● DESCRIPTION OF THE TASK: Copy out every one of the entries below word for word, keeping each line in its original order.

● DATA ROWS:
• • • • •

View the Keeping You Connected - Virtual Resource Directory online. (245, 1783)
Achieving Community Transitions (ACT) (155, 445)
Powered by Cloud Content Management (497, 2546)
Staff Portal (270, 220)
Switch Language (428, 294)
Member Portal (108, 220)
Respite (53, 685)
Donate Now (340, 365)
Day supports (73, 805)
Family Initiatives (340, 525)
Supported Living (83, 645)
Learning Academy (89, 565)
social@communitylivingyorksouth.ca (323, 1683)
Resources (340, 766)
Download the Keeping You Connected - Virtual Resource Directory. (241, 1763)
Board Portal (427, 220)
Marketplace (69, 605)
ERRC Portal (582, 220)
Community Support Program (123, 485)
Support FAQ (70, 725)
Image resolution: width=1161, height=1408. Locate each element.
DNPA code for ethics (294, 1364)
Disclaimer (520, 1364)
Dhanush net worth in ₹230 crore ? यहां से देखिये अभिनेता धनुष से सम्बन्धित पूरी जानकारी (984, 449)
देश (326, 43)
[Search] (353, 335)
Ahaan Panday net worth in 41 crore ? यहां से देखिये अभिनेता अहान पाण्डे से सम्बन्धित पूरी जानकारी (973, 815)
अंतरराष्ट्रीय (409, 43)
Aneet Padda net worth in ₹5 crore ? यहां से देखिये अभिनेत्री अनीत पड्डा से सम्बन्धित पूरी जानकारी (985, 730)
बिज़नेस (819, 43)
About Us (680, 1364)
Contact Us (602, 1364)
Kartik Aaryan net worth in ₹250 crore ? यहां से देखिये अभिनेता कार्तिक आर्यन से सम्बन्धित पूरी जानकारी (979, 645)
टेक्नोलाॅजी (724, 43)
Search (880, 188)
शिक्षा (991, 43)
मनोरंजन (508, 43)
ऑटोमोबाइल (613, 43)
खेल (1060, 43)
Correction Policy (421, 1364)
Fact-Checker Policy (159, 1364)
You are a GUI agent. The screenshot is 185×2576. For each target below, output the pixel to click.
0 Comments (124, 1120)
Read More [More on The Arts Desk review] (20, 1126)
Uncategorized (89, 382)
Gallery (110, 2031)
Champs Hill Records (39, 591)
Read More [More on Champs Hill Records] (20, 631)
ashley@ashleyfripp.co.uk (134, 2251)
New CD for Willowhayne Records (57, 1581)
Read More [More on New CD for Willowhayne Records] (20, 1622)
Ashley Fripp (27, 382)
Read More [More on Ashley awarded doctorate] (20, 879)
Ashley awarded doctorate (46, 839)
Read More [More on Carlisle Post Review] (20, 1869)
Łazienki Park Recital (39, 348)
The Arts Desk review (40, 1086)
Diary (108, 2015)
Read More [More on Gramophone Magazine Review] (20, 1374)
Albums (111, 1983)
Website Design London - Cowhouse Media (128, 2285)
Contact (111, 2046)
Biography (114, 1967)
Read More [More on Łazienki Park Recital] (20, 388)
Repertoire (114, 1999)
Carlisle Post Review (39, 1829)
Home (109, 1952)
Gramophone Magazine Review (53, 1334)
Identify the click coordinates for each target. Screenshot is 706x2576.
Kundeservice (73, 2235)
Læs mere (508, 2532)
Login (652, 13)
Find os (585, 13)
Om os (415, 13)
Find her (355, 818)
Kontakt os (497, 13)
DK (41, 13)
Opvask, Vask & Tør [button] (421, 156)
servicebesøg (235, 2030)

• • • • •

● CORRECT RESULT:
View the Keeping You Connected - Virtual Resource Directory online. (245, 1783)
Achieving Community Transitions (ACT) (155, 445)
Powered by Cloud Content Management (497, 2546)
Staff Portal (270, 220)
Switch Language (428, 294)
Member Portal (108, 220)
Respite (53, 685)
Donate Now (340, 365)
Day supports (73, 805)
Family Initiatives (340, 525)
Supported Living (83, 645)
Learning Academy (89, 565)
social@communitylivingyorksouth.ca (323, 1683)
Resources (340, 766)
Download the Keeping You Connected - Virtual Resource Directory. (241, 1763)
Board Portal (427, 220)
Marketplace (69, 605)
ERRC Portal (582, 220)
Community Support Program (123, 485)
Support FAQ (70, 725)
Image resolution: width=1161, height=1408. Locate each element.
DNPA code for ethics (294, 1364)
Disclaimer (520, 1364)
Dhanush net worth in ₹230 crore ? यहां से देखिये अभिनेता धनुष से सम्बन्धित पूरी जानकारी (984, 449)
देश (326, 43)
[Search] (353, 335)
Ahaan Panday net worth in 41 crore ? यहां से देखिये अभिनेता अहान पाण्डे से सम्बन्धित पूरी जानकारी (973, 815)
अंतरराष्ट्रीय (409, 43)
Aneet Padda net worth in ₹5 crore ? यहां से देखिये अभिनेत्री अनीत पड्डा से सम्बन्धित पूरी जानकारी (985, 730)
बिज़नेस (819, 43)
About Us (680, 1364)
Contact Us (602, 1364)
Kartik Aaryan net worth in ₹250 crore ? यहां से देखिये अभिनेता कार्तिक आर्यन से सम्बन्धित पूरी जानकारी (979, 645)
टेक्नोलाॅजी (724, 43)
Search (880, 188)
शिक्षा (991, 43)
मनोरंजन (508, 43)
ऑटोमोबाइल (613, 43)
खेल (1060, 43)
Correction Policy (421, 1364)
Fact-Checker Policy (159, 1364)
You are a GUI agent. The screenshot is 185×2576. For each target below, output the pixel to click.
0 Comments (124, 1120)
Read More [More on The Arts Desk review] (20, 1126)
Uncategorized (89, 382)
Gallery (110, 2031)
Champs Hill Records (39, 591)
Read More [More on Champs Hill Records] (20, 631)
ashley@ashleyfripp.co.uk (134, 2251)
New CD for Willowhayne Records (57, 1581)
Read More [More on New CD for Willowhayne Records] (20, 1622)
Ashley Fripp (27, 382)
Read More [More on Ashley awarded doctorate] (20, 879)
Ashley awarded doctorate (46, 839)
Read More [More on Carlisle Post Review] (20, 1869)
Łazienki Park Recital (39, 348)
The Arts Desk review (40, 1086)
Diary (108, 2015)
Read More [More on Gramophone Magazine Review] (20, 1374)
Albums (111, 1983)
Website Design London - Cowhouse Media (128, 2285)
Contact (111, 2046)
Biography (114, 1967)
Read More [More on Łazienki Park Recital] (20, 388)
Repertoire (114, 1999)
Carlisle Post Review (39, 1829)
Home (109, 1952)
Gramophone Magazine Review (53, 1334)
Identify the click coordinates for each target. Screenshot is 706x2576.
Kundeservice (73, 2235)
Læs mere (508, 2532)
Login (652, 13)
Find os (585, 13)
Om os (415, 13)
Find her (355, 818)
Kontakt os (497, 13)
DK (41, 13)
Opvask, Vask & Tør [button] (421, 156)
servicebesøg (235, 2030)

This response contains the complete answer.